Other explanatory variables include body size, the last year when the species was sampled prior to our sampling, the (log) number of historical sampling localities, the (log) number of individuals in the Paris collections and the range of the species, defined as the distance between the two most distant historical sampling localities. As the latter three variables are all strongly correlated, we calculated the first principal component as a general measure of past commonness (PC1). PC1 accounted for 90% of variation in the three original variables.

3. Results

Out of the 51 species sampled prior to our work and for which locality information is available, we have sampled 29 species but failed to collect 22 other species. We ran stepwise logistic models with the explanatory variables described in §2 to explain apparent extinctions. Relative forest loss (Fx,2000/Fx,1953) entered the model first (table 1). The other two variables that were selected were distance to our sampling localities (Dx) and PC1. An equally good model was obtained if PC1 was dropped from the candidate variables, in which case the last year when the species had been sampled was selected at 5% level.

Table 1
Stepwise logistic regression model explaining whether we have sampled a species of Helictopleurini (n=29) or not (n=22). (p-value for the full model=0.38; d.f.=47.)

Since the uncollected species cannot be included in our molecular phylogeny (Koivulehto et al. in preparation), we cannot critically assess possible phylogenetic bias in apparent extinctions. However, we may use the eight taxonomic species groups of Lebis (1960) as a proxy, as these groups match the clades in the molecular phylogeny reasonably well. There is no difference in the fraction of apparently extinct species among the morphological groups (p=0.46).

Most of the 22 species that we have not collected have been previously collected from only one (n=9) or two (n=6) localities, widely scattered across Madagascar (figure 1c). The most striking exception is Helictopleurus undatus, which has been collected from 27 localities across much of Madagascar. A closer examination shows that since 1950 this species has been restricted to a small region in the northeast (figure 1d), giving the impression that it gradually disappeared from its former range during the twentieth century.

4. Discussion

Helictopleurini are mostly relatively large, many species have colour-patterned elytra and are diurnal and easy to sample with dung and carrion-baited traps. For these reasons, Helictopleurini have been relatively well collected in the past. In our specialized sampling, only four new species were discovered, all of which appear to be very localized and rare. Four species compose only 7% of the described species, which is a small percentage for tropical insects in as large and diverse an area as Madagascar. We conclude that Helictopleurini have been sufficiently well collected in the past to warrant this analysis.

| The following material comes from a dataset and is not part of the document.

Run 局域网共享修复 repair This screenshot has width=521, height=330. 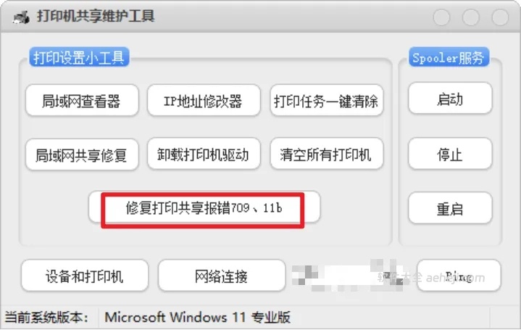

The best predictor of whether a species was collected by us or not was relative forest loss within its past range. The estimated remaining forest cover from 1953 to 2000 ranges from 10 to 60% for different species (figure 2). Species for which less than one-third of the 1953 forest cover remains tended to be apparently extinct. The other factors that had a significant effect on species' occurrence during 2002–2006 were PC1, the last year when the species had been collected prior to our sampling and the distances from the past sampling localities to our sampling sites. None of these effects is unexpected. Most of the apparently extinct species have not been collected for 50 years or longer (figure 2).

Figure 2
Plots showing whether a species has been collected by us (open symbols) or not (closed symbols, ‘apparently extinct’ species), depending on relative forest loss within the range of the species plotted (a) against the last year when the ...

It is perhaps surprising that the past or current extent of forest within the range of the species had no significant effect on whether we collected the species or not. Admittedly, the forest maps depict a crude picture of forest cover and the past sampling localities provide inaccurate estimates of species' ranges. In this situation, long-term change rather than one-time state of the environment may better reflect species' responses. Furthermore, in many regions forest loss from 1953 to 2000 was a continuation of a longer process. Some species may have been on decline already in 1953 due to deforestation, and the occurrence of species is tracking forest loss and fragmentation with a time lag (Hanski & Ovaskainen 2002).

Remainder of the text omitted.